Crab Combination Soup
Servings: 6
  • 1 ounce [28 g] dried mushrooms
  • Boiling water
  • 6 ounces [170 g] fresh or thawed crabmeat
  • 4 ounces [113 g] fresh or thawed frozen scallops
  • 1/2 cup [125 mL] drained whole or sliced bamboo shoots [1/2 of 8-ounce / 227-mL can]
  • 8 green onions
  • 1 teaspoon [5 mL] vegetable oil
  • 1 egg, slightly beaten
  • 6 cups [1.5 L] chicken broth
  • 1/2 teaspoon [2.5 mL] pared grated fresh ginger root
  • Pepper [optional]
  • 3 tablespoons [45 mL] cornstarch
  • 6 tablespoons [90 mL] water
  • 1 1/2 tablespoons [22.5 mL] dry Sherry
  • 4 teaspoons [20 mL] soy sauce
  • 2 egg whites
  • Transfer mushrooms into a bowl; cover with boiling water.
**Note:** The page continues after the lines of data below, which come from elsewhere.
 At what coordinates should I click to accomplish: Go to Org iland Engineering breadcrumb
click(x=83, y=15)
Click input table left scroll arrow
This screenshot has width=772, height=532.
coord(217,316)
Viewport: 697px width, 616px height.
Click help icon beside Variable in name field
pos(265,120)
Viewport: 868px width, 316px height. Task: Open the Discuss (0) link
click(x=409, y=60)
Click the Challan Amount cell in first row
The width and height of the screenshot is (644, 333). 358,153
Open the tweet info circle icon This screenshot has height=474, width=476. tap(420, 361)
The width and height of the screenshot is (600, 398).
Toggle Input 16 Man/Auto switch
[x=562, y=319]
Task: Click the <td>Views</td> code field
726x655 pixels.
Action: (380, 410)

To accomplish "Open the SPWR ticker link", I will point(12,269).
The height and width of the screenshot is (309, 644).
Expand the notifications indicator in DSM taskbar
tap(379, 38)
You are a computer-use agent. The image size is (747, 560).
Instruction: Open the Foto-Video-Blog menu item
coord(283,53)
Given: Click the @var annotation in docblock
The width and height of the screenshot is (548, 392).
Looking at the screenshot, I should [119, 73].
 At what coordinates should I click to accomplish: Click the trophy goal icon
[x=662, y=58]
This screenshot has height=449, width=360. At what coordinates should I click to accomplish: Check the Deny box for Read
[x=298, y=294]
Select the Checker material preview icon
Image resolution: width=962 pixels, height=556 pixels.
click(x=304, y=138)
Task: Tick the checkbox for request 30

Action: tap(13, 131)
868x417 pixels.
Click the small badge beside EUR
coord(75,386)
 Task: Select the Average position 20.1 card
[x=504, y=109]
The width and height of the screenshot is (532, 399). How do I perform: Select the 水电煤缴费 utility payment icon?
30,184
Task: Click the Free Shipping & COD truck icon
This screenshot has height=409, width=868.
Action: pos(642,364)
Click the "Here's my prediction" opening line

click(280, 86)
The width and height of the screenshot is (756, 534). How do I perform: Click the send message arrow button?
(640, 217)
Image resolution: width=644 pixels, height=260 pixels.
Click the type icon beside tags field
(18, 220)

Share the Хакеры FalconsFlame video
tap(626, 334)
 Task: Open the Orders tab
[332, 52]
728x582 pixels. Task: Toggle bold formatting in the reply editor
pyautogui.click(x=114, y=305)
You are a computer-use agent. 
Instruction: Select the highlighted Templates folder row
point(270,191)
  • Let stand for 30 minutes, then drain.
  • Remove and discard stems; cut caps into thin slices.
  • Flake crabmeat.
  • Rinse scallops under cold running water; drain then slice scallops into thin slices.
  • Cut bamboo shoots into thin strips.
  • Chop green onions.
  • Heat oil into small omelet or pancake pan.
  • Add beaten egg and tilt pan so egg completely covers the bottom.
  • Cook over medium-high heat until egg is set.
  • Loosen edges and turn egg over to cook the other side.
  • Remove from pan, roll up then cut egg into fine strips.
  • Pour chicken broth into a 12-cup [3-L] casserole.
  • Bring to a boil over high heat.
  • Stir in mushroom slices, crabmeat flakes, scallop slices, bamboo shoot strips, chopped green onions, fine egg strips, grated ginger root and, if desired, a little pepper.
  • Return soup to boil.
  • Combine cornstarch, 4 tablespoons [60 mL] of the water, dry Sherry and soy sauce; stir into soup mixture.
  • Return soup to boil.
  • Beat together egg whites and remaining 2 tablespoons [30 mL] water.
  • Slowly drizzle egg whites into soup, stirring vigourously.